▸ **Exercise description**:
Please reproduce exactly the lines that begin the listing below, up to and including the line where "Task: Click the lightbulb Tell me icon" occurs.
+--
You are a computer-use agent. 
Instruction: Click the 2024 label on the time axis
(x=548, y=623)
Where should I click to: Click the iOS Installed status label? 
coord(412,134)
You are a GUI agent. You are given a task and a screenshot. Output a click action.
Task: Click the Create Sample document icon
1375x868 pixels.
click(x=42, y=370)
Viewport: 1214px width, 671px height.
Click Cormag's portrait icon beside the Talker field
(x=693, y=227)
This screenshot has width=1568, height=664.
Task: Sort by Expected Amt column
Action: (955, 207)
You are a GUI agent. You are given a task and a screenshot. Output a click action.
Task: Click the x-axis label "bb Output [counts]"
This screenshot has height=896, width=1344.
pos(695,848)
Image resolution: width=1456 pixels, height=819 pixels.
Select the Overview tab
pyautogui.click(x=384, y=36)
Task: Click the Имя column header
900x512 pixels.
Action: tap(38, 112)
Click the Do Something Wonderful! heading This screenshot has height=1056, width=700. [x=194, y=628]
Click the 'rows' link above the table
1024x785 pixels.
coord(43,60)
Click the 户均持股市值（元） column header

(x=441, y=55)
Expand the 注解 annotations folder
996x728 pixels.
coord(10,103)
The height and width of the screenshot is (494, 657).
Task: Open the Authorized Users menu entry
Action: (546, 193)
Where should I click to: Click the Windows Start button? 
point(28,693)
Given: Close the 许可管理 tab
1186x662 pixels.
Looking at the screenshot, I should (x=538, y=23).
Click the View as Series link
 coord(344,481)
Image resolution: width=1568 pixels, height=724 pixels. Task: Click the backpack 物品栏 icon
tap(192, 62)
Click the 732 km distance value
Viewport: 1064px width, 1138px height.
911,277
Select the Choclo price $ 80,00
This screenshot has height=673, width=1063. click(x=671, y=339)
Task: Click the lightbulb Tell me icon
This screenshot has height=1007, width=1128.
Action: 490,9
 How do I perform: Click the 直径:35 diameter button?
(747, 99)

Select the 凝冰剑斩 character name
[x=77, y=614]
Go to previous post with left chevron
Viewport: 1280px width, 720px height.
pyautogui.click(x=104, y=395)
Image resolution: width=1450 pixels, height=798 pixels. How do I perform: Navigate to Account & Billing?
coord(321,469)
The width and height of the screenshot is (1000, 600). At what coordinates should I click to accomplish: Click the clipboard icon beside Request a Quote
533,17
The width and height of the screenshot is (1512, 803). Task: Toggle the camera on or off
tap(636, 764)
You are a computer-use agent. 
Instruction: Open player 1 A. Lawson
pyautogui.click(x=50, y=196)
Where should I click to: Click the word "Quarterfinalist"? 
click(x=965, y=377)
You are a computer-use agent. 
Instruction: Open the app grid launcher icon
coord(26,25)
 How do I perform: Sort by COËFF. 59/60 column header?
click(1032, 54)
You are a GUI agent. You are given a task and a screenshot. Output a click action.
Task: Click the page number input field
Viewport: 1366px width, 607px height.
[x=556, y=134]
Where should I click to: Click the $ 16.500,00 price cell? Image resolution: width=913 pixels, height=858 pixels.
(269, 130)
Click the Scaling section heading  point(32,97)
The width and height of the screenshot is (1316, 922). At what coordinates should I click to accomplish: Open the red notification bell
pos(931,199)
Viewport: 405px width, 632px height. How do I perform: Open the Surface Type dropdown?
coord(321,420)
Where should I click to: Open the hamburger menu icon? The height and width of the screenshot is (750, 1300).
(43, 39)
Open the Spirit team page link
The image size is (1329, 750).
+--
▸ **Task answer**:
You are a computer-use agent. 
Instruction: Click the 2024 label on the time axis
(x=548, y=623)
Where should I click to: Click the iOS Installed status label? 
coord(412,134)
You are a GUI agent. You are given a task and a screenshot. Output a click action.
Task: Click the Create Sample document icon
1375x868 pixels.
click(x=42, y=370)
Viewport: 1214px width, 671px height.
Click Cormag's portrait icon beside the Talker field
(x=693, y=227)
This screenshot has width=1568, height=664.
Task: Sort by Expected Amt column
Action: (955, 207)
You are a GUI agent. You are given a task and a screenshot. Output a click action.
Task: Click the x-axis label "bb Output [counts]"
This screenshot has height=896, width=1344.
pos(695,848)
Image resolution: width=1456 pixels, height=819 pixels.
Select the Overview tab
pyautogui.click(x=384, y=36)
Task: Click the Имя column header
900x512 pixels.
Action: tap(38, 112)
Click the Do Something Wonderful! heading This screenshot has height=1056, width=700. [x=194, y=628]
Click the 'rows' link above the table
1024x785 pixels.
coord(43,60)
Click the 户均持股市值（元） column header

(x=441, y=55)
Expand the 注解 annotations folder
996x728 pixels.
coord(10,103)
The height and width of the screenshot is (494, 657).
Task: Open the Authorized Users menu entry
Action: (546, 193)
Where should I click to: Click the Windows Start button? 
point(28,693)
Given: Close the 许可管理 tab
1186x662 pixels.
Looking at the screenshot, I should (x=538, y=23).
Click the View as Series link
 coord(344,481)
Image resolution: width=1568 pixels, height=724 pixels. Task: Click the backpack 物品栏 icon
tap(192, 62)
Click the 732 km distance value
Viewport: 1064px width, 1138px height.
911,277
Select the Choclo price $ 80,00
This screenshot has height=673, width=1063. click(x=671, y=339)
Task: Click the lightbulb Tell me icon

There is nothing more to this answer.